Control Flow Overview

ControlFlow Tasks are an easy way to run database independent sql code or to avoid the boilerplate code when you just want to execute a simple statement.

Database and logging specific tasks

Control Flow task can be split in general tasks and logging tasks. General tasks allow you to create or drop objects or to run some particular predefined statements that will execute on any database. Logging tasks are useful helper when you need to create some tables for logging or to retrieve the whole log as Json.

Control Flow Tasks reside in the ETLBox.ControlFlow namespace - tasks for logging in the ETLBox.Logging namespace.

General idea behind Control Flow Task

Control Flow Tasks are a set of tasks to manage, alter or query a database. With one single line of code you will be able to create a table or fire some sql on your database - you write your code in C#, and in the background database code for your specific database is generated.

ControlFlow Tasks do not strive to be an replacement for an ORM (Object relation mapper), nor is it a complete set of tasks for all the operations you actually can do on the database. They were created as useful helper to create Tests for ETL pipelines - they can help you to (re)create databases, drop tables (if they exists) or to create a test environment on your database without writing to much database specific sql code.

Avoiding boilerplate code

If you have ever wrote some ADO.NET code to simply execute some Sql, you probably found that there is some boilerplate code you have to write over and over again. The idea behind some of the Control Flow Tasks is that you don’t have to write the same code again and again, e.g. just for doing something trivial like opening up a connection and counting the rows in table. This should be doable with only one line of .NET/C# code, and it should work independently on every database.

RowCount with ADO.NET

For instance, the code for establishing a connection and doing a simple row count on a table with a classic ADO.NET connection would look like this:

string connectionString = "Data Source=.; Database=Sample; Integrated Security=SSPI";
using (SqlConnection con = new SqlConnection(connectionString))
{
   SqlCommand cmd = new SqlCommand("select count(*) from demotable", con);
   con.Open();
   int numrows = (int)cmd.ExecuteScalar();   
}

RowCount with Control Flow Tasks

Now let’s have a look how to do a row count with the Control Flow Tasks library. First, we need to setup a connection manager in order to connect with database. This is the same connection manager as used within the data flow part.

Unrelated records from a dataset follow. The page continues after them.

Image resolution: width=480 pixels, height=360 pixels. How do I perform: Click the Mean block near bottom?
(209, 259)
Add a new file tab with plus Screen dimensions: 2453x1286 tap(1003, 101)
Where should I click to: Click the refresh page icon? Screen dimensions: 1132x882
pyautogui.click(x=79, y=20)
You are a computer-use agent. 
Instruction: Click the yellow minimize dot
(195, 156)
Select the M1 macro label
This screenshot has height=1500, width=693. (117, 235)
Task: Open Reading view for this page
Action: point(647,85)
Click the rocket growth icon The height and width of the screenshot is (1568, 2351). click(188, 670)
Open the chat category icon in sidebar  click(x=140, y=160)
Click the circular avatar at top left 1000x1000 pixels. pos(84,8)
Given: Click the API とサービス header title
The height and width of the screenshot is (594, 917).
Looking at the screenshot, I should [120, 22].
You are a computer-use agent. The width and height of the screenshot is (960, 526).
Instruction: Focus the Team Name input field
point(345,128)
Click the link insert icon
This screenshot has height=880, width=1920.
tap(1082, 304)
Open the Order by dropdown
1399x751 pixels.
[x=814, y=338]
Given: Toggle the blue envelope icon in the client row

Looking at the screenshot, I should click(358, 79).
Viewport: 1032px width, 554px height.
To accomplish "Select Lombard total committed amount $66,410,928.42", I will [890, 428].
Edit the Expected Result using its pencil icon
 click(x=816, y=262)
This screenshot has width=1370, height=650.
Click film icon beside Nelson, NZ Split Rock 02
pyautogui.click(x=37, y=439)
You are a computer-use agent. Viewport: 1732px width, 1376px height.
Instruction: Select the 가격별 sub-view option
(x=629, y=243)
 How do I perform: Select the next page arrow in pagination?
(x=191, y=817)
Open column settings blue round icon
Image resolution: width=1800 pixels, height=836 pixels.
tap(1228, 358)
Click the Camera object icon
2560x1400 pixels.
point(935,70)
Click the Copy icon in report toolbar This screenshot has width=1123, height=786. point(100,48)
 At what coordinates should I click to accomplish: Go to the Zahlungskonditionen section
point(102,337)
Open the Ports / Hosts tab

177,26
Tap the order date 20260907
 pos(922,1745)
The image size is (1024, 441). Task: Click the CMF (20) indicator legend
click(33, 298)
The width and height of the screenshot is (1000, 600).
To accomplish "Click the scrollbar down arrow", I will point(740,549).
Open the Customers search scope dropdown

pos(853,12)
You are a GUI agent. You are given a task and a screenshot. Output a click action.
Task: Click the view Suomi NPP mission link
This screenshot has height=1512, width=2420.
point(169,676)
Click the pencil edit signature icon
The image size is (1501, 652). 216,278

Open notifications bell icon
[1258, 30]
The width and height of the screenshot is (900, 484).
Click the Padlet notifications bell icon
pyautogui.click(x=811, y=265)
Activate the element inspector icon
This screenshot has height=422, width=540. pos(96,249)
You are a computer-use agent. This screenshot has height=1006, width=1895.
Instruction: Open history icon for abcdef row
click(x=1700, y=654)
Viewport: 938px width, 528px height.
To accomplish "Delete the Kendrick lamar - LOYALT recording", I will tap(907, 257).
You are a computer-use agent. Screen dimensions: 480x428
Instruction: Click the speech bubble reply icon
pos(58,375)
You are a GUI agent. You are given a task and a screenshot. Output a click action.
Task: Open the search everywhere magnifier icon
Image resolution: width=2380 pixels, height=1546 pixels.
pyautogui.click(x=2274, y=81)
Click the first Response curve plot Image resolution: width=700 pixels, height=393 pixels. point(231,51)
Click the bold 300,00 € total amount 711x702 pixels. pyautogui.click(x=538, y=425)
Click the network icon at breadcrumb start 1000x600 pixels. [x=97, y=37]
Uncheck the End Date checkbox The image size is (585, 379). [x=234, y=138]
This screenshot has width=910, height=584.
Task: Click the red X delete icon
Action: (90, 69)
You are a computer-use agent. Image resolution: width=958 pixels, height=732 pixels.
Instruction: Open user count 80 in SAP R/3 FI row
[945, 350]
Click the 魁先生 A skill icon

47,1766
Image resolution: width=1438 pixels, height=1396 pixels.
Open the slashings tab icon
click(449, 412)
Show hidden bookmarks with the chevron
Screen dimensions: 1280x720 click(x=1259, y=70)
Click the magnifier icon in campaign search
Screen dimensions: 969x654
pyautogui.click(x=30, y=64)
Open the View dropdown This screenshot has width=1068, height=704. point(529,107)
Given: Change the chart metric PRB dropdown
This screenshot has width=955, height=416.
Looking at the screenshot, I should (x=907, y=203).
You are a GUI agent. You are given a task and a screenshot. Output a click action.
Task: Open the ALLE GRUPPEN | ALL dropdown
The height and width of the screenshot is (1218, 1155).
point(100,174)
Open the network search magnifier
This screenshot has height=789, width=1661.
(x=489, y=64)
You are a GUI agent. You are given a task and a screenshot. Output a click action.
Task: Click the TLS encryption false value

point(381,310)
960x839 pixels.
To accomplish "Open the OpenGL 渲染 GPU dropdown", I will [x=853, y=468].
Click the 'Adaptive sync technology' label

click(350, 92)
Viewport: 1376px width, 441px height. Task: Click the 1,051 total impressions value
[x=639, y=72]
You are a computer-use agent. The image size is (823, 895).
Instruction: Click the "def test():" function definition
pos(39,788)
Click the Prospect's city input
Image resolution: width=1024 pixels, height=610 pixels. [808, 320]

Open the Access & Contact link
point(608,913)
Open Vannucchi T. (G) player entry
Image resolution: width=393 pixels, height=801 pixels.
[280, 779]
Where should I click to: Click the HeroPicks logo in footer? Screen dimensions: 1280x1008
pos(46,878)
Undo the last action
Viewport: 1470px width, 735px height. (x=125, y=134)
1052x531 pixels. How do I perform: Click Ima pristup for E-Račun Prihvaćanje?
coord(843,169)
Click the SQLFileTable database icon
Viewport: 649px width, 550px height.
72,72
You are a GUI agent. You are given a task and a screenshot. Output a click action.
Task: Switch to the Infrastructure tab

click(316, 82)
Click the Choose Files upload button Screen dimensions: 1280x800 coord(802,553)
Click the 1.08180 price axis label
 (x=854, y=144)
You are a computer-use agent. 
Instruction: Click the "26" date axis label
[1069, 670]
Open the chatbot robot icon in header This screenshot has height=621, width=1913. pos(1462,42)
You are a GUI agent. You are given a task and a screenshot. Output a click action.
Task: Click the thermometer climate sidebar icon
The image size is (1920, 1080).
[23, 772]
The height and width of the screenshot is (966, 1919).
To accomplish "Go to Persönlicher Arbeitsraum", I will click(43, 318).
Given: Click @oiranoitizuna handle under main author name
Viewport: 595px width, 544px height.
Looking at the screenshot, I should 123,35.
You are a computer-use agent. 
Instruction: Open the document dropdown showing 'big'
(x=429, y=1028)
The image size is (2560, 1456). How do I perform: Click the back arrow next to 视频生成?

SqlConnectionManager connectionManager = new SqlConnectionManager("Data Source=.; Database=Sample; Integrated Security=SSPI"");

Now you can use a RowCountTask to query the number of rows within a table with only one line.

int count = RowCountTask.Count(connectionManager, "demotable");

Optionally, you can set up a default connection that is used every time you don’t provide a connection manager. Simple set the property DefaultDbConnection on the static Settings class.

Settings.DefaultDbConnection = new SqlConnectionManager(new SqlonnectionString("Data Source=.; Database=Sample; Integrated Security=SSPI""));

Now a RowCount is as simple as this:

int count = RowCountTask.Count("demotable");

Internally, an ADO.NET connection is opened up (the default ADO.NET connection pooling is used) and a select count(*) from demotable is executed on the database. The result is returned from the RowCountTask.

Using the instances

For every Control Flow Tasks, there are static accessors to simplify the use of the tasks. In order to have access to all functionalities of a task, sometime you have to create a new instance of the task object.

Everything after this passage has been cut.